#### Tasks to perform
1: In the essay below about cricket in India, which team is India playing on the night the man in the flag cape bursts into the room?
2: Transcribe the cricket essay below, everything from "I have just" down to "and sports channels.".
3: Write the next part of the essay below about watching cricket in Bombay, picking up after its final sentence.

#### Quoted text
***

India: A Gentlemen’s Game  
By Suchi Rudra-Vasquez

Leaping into the room with a shriek, an enormous Indian flag fluttering from his shoulders like a cape, face boldly painted orange, white and green, the cricket-crazed man laughed like a thrilled warrior, brandishing a toy light saber at a Pakistani friend standing nearby. The India-Pakistan match is, I found out later, more of a civil war than a game. Luckily, that night's India match is only against Zimbabwe.

I have just arrived in Bombay in time to properly experience the World Cup cricket tournament. To clarify the mystery of the sport, I do my homework. I examine matches on television and pester friends with questions about the innards of this game that is markedly absent from American athletic arenas and sports channels.

“It's a gentleman's game,” everyone tells me, “nothing like your baseball.”  But there is a bat and ball, I insist, sharing my sharp observations. Yes, they agree, but that is where the similarity stops. And the more I watch the elegantly costumed players handling the ball without a glove, contrasting with the raucous fans in the stadiums and on the streets, the more I’m not sure what to make of it.

***

#### Records supplied

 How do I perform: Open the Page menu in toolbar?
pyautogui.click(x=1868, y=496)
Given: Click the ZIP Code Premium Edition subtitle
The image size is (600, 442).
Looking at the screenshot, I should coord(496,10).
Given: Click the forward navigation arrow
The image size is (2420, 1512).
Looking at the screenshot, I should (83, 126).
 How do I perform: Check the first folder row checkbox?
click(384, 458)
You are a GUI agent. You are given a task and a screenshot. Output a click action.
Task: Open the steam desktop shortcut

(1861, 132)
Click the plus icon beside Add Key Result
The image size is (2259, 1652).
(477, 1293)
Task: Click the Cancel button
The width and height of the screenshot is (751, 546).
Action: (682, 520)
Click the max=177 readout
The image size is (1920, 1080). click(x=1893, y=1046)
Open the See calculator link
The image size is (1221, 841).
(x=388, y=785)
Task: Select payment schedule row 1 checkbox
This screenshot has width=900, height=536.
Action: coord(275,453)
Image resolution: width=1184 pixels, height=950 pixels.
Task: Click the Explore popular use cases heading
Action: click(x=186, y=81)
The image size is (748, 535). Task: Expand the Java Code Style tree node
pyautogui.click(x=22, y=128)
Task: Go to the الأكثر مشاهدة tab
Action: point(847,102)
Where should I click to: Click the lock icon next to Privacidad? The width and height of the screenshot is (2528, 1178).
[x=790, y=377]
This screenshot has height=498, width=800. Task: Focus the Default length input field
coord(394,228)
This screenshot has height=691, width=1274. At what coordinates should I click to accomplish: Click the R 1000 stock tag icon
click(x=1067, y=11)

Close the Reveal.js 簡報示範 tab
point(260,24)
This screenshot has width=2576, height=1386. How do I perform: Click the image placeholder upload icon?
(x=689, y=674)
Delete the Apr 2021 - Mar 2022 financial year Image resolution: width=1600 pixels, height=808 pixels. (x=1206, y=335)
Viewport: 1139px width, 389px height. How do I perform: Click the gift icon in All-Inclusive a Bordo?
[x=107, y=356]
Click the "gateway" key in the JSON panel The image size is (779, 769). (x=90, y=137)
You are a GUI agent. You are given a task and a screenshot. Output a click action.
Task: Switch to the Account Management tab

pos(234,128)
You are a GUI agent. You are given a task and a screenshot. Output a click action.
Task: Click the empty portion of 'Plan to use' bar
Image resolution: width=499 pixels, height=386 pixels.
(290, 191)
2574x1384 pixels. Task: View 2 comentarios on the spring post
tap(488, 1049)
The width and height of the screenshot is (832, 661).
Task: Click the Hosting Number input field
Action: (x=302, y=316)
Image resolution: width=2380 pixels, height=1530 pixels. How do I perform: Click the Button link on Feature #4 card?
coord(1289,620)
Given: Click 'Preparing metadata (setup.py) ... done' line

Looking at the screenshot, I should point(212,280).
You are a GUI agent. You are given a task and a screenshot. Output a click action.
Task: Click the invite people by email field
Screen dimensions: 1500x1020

***

#### Replies
1: Zimbabwe

2:
I have just arrived in Bombay in time to properly experience the World Cup cricket tournament. To clarify the mystery of the sport, I do my homework. I examine matches on television and pester friends with questions about the innards of this game that is markedly absent from American athletic arenas and sports channels.

3:
Before the World Cup tournament begins in South Africa, teams prepare with exhibition games. India plays the West Indies in Bombay’s largest cricket stadium. The heat is scorching in the open-air stands, and my water bottle has just been confiscated at the gate; the stage is set for my first live, eight-hour cricket match.

The match is part of a five-day “test series” where only a handful of batsmen perform on a given day. But luckily today one of those batsmen, is the “world's greatest”: Sachin Tendulkar.

Tendulkar is one of Bombay's beloved sons, raised on the wide and dusty cricket grounds of the city's Shivaji Park. When the legend recently turned 30-years-old, one of the city's most widely read afternoon newspapers, “Mid Day”, dedicated an entire 25-page spread of articles, anecdotes and photographs of Tendulkar.

Bollywood film stars may be revered as gods and goddesses in the eyes of India's one billion spectators, but when World Cup Cricket fever arrives, even the stars are sucked into the outpouring of blue-themed music videos, movies and ads sweetly sidling up to the eleven athletic gods that Indians currently acknowledge.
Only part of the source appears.